§ Your task
Can you pull out each line of the data below that includes the word "Open"?

(Screenshot grounding data)
>>>
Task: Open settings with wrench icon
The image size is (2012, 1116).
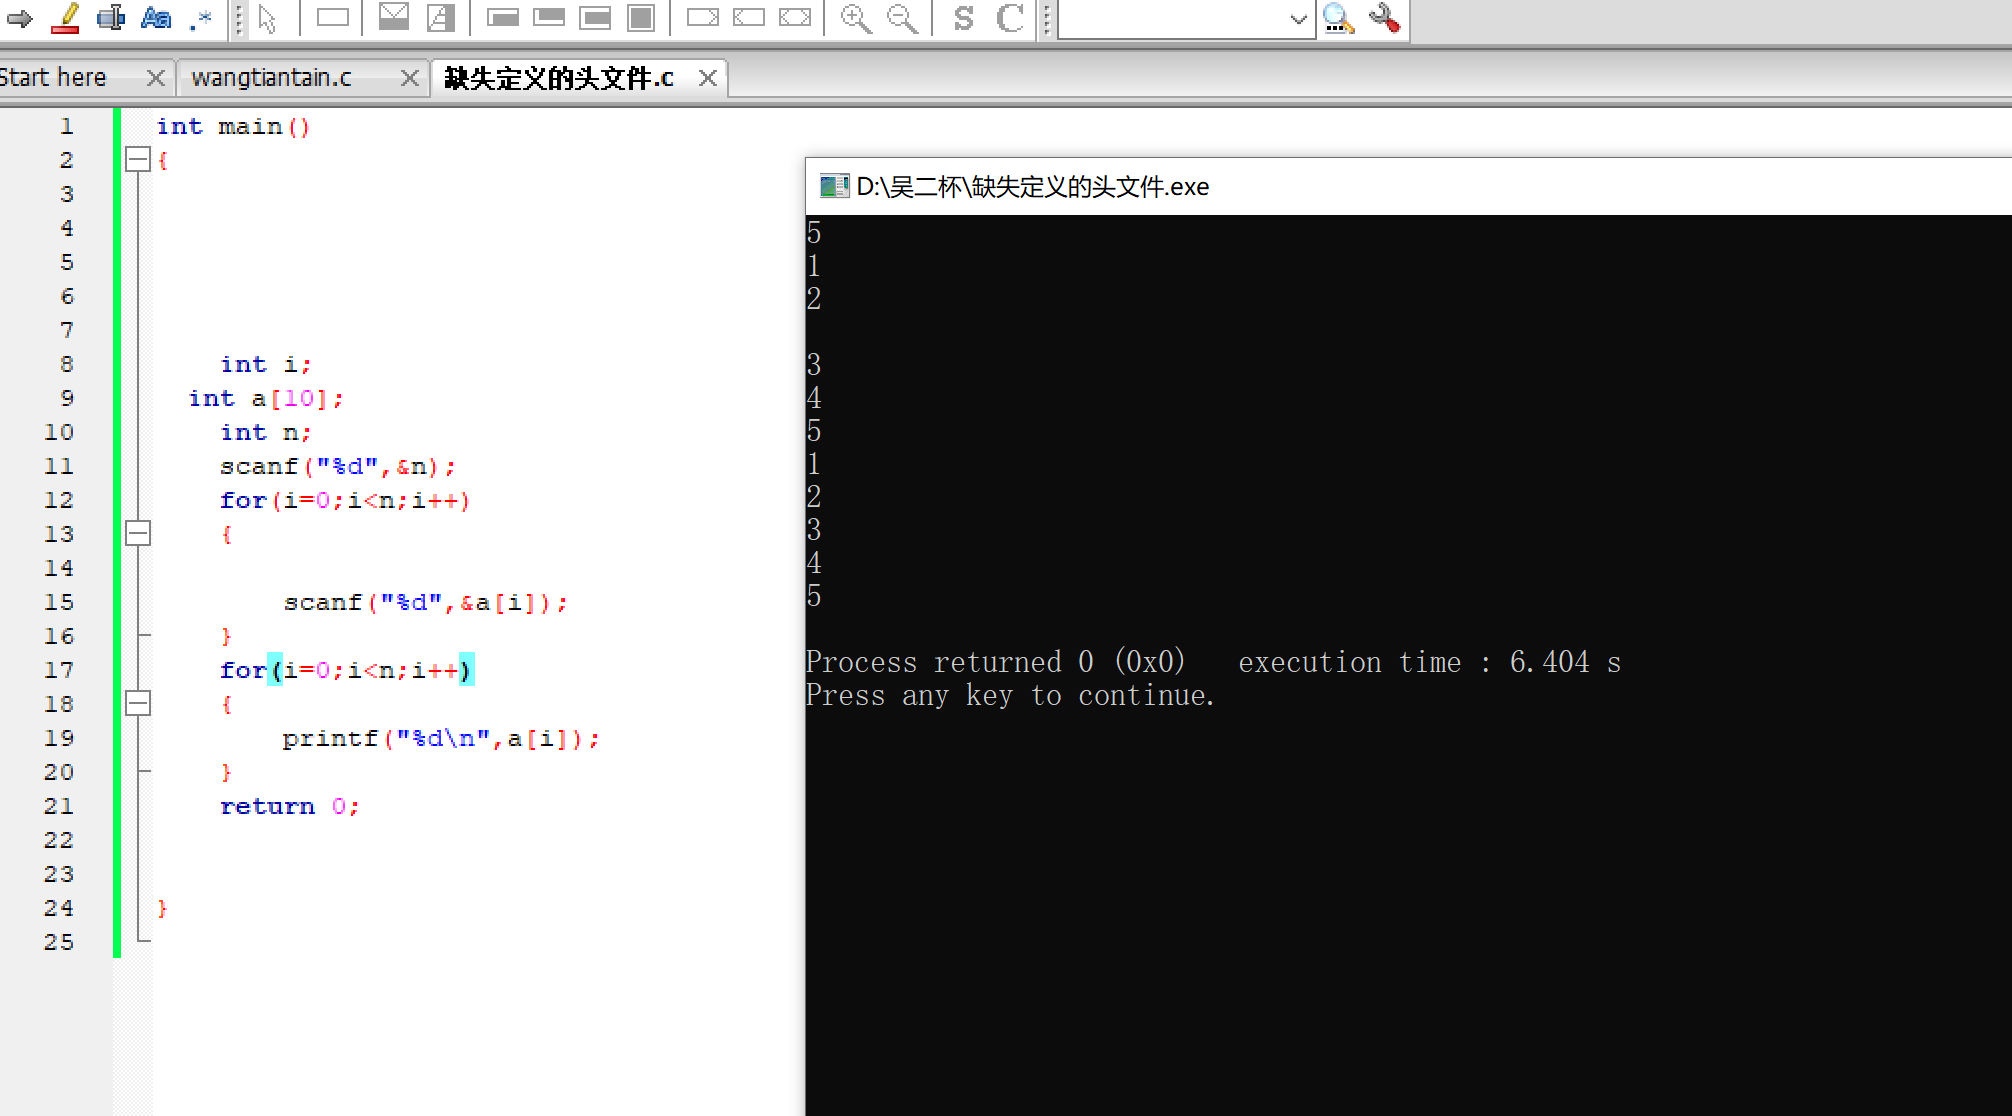Action: [1384, 18]
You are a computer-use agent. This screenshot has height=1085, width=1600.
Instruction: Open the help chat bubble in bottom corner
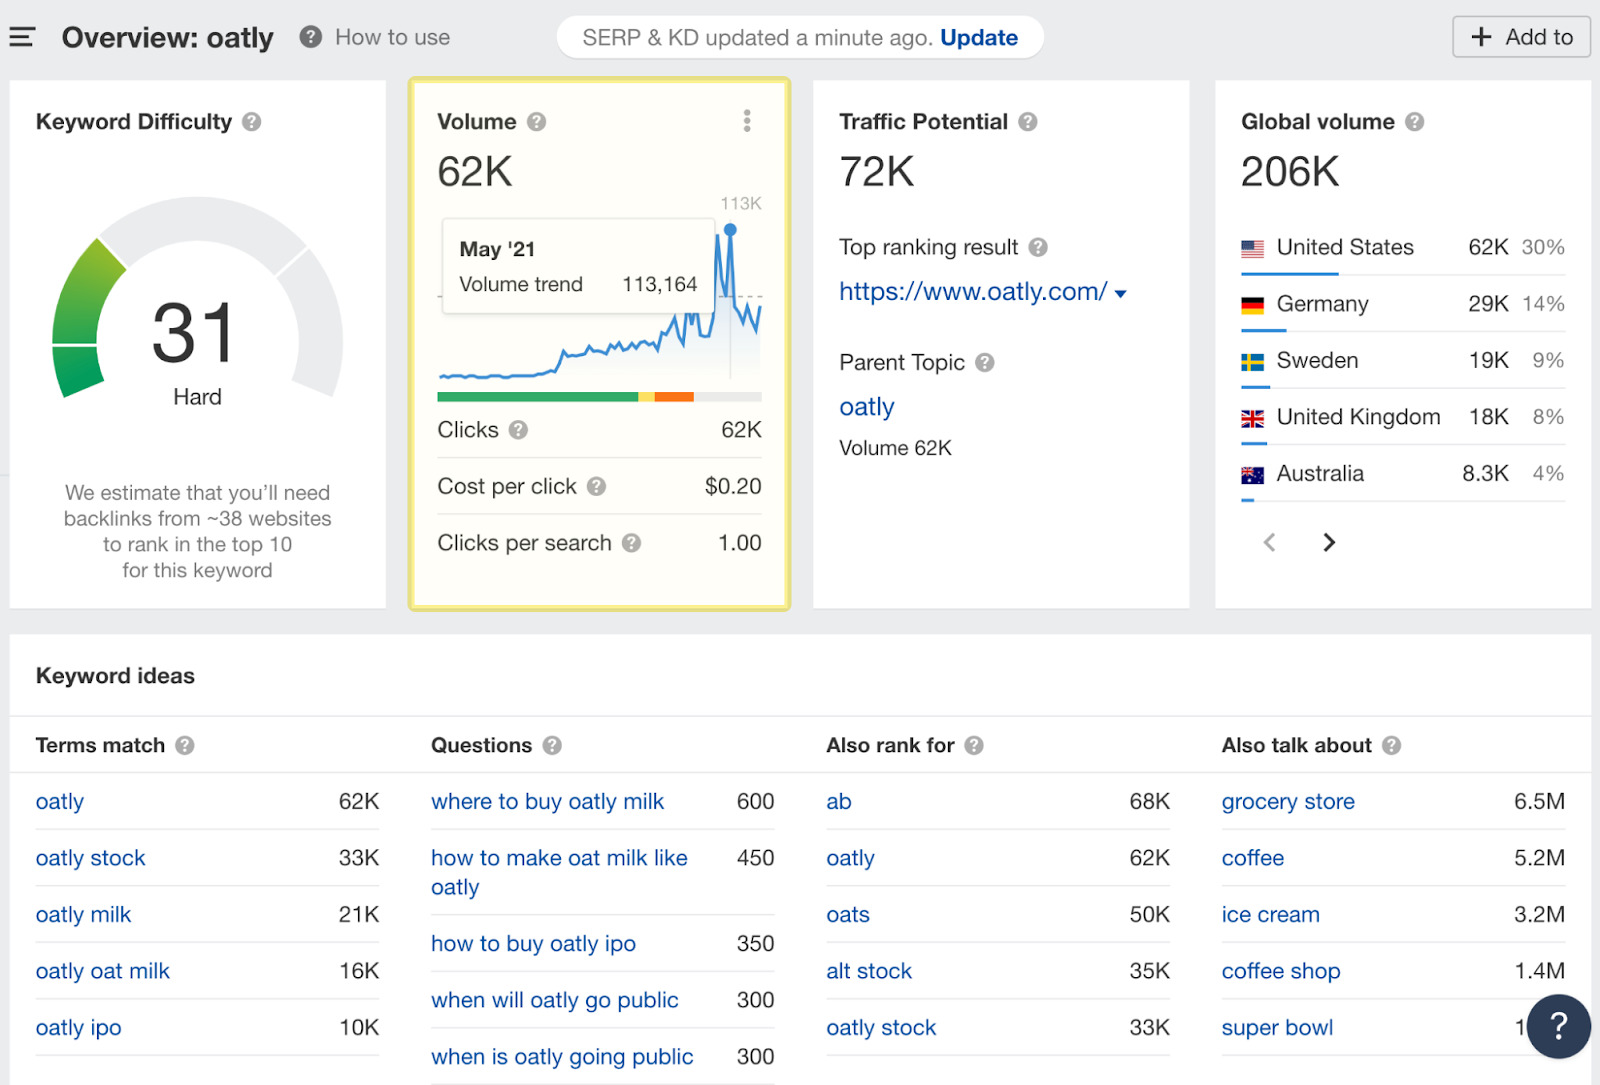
<<<
§ The completed task
Task: Open settings with wrench icon
Instruction: Open the help chat bubble in bottom corner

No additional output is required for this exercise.